Chevron did not join a decarbonization charter unveiled at the United Nations meeting that would commit it to slashing methane emissions to near-zero and halt flaring of natural gas by the end of the decade. The California-based company also hasn’t ponied up funding or technical support for a new World Bank grant fund to help rivals in developing nations stem their own methane releases.
Six other oil companies provided $25 million each and Exxon Mobil is working on a plan to offer on-the-ground training and other expertise, Kerry said.
Asked what more Chevron can do, Kerry was blunt: “Everything,” he said, adding that, for one thing, “you can’t be outside of this initiative.”
Chevron said in an emailed statement that it is “an active participant in COP” with representatives in Dubai “actively engaged in conversations to advance our shared goals of a lower-carbon future.”
Company spokeswoman Sally Jones stressed Chevron’s ongoing work to report emissions, to eliminate routine flaring by 2030 and reduce the carbon intensity of oil, gas and refining this decade. “Any balanced take on our record should include the facts,” she said.
Kerry offered some praise for oil industry commitments unveiled at COP28, including the charter pledge to cut some emissions, which was spearheaded by the United Arab Emirates.
In addition to methane targets, the 50 companies that signed up vowed to almost zero out carbon pollution from their operations by 2050. While that excludes the vast majority of their emissions, which are generated when the fuels they produce are burned, it’s an especially notable step forward for the 29 national oil companies that joined.
“A lot of criticisms have been leveled at the UAE, but the fact is that this is the first time ever that those companies have come to the table,” Kerry said. “What they’ve agreed to do is not enough, in my judgment, but I’d rather have them doing it than not doing it.”
It’s especially critical that oil companies end the flaring of natural gas, Kerry said, calling it both “stupid and dangerous.”
Separately, Kerry said he was “not worried” about Saudi Arabian Energy Minister Prince Abdulaziz bin Salman’s assertion his country would “absolutely not” accept language committing to a fossil fuel phase down as part of a final COP28 decision. Kerry also said he wasn’t concerned about or a bloc forming to thwart that kind of pledge.
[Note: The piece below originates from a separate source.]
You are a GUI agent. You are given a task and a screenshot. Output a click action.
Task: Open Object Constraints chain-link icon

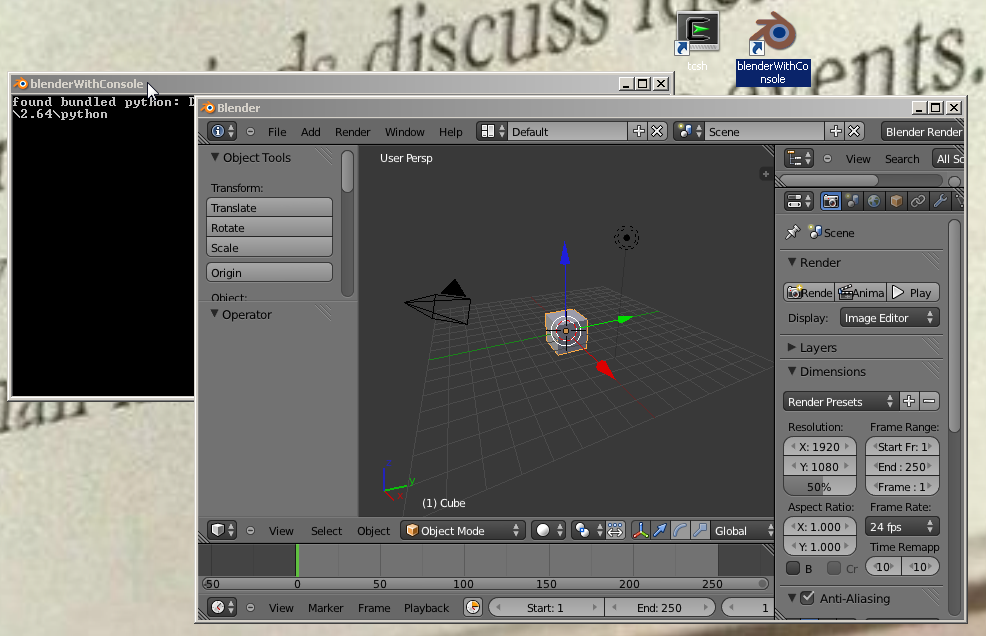(918, 202)
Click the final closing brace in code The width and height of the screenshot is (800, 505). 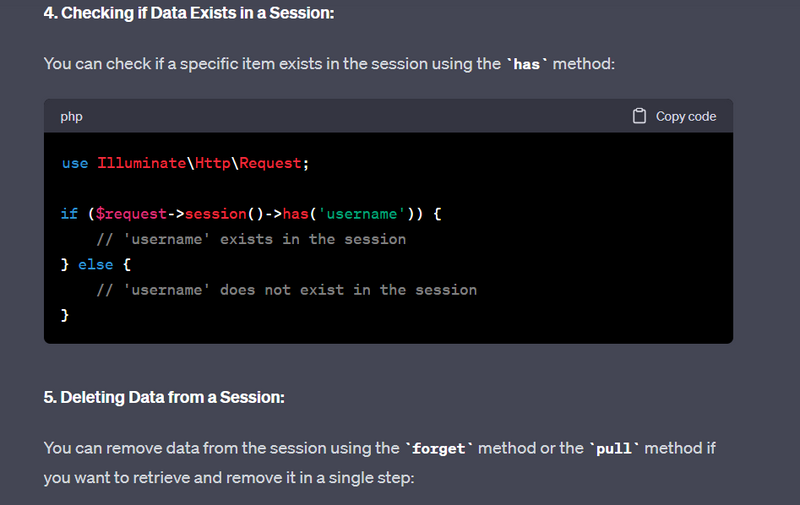[65, 315]
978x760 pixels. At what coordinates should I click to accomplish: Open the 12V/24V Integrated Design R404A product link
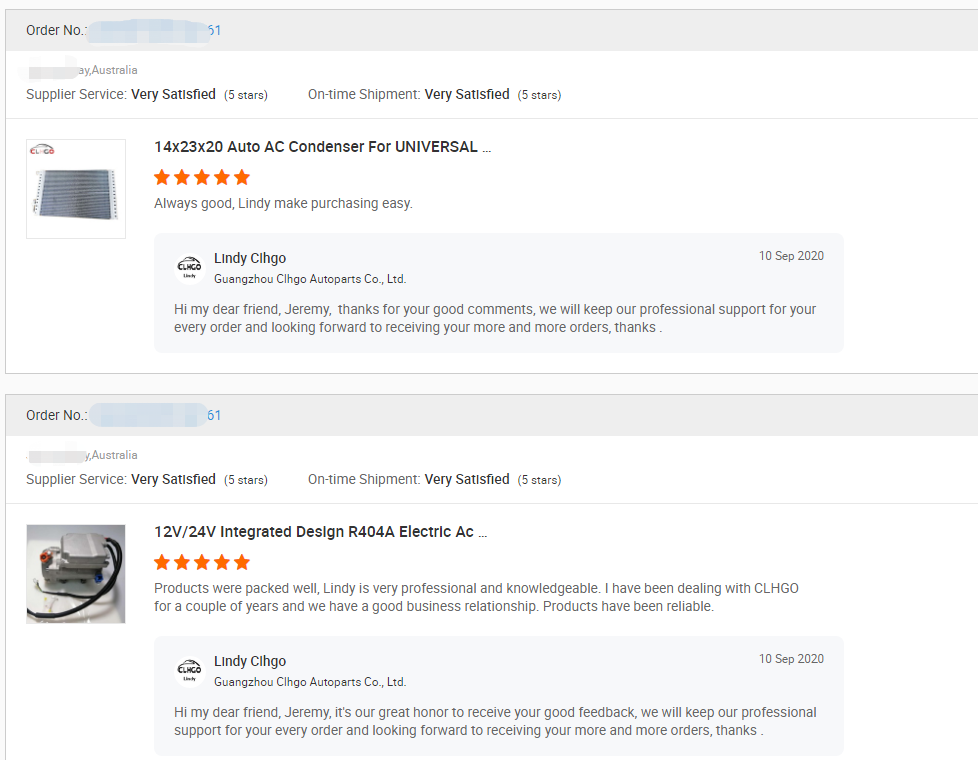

The US supports “the phase out of all unabated fossil fuels,” Kerry said. A draft negotiating text released Tuesday morning offers alternative language calling for “accelerating efforts toward phasing out unabated fossil fuels” while “rapidly reducing their use so as to achieve net zero CO2 in energy systems by or around mid-century.”
The final landing zone is unclear, Kerry said.
“I’m not saying what it will be,” he said. “I’m saying we will find a way to do something that I think is realistic and finds the appropriate terminology and framework within which to do our job.”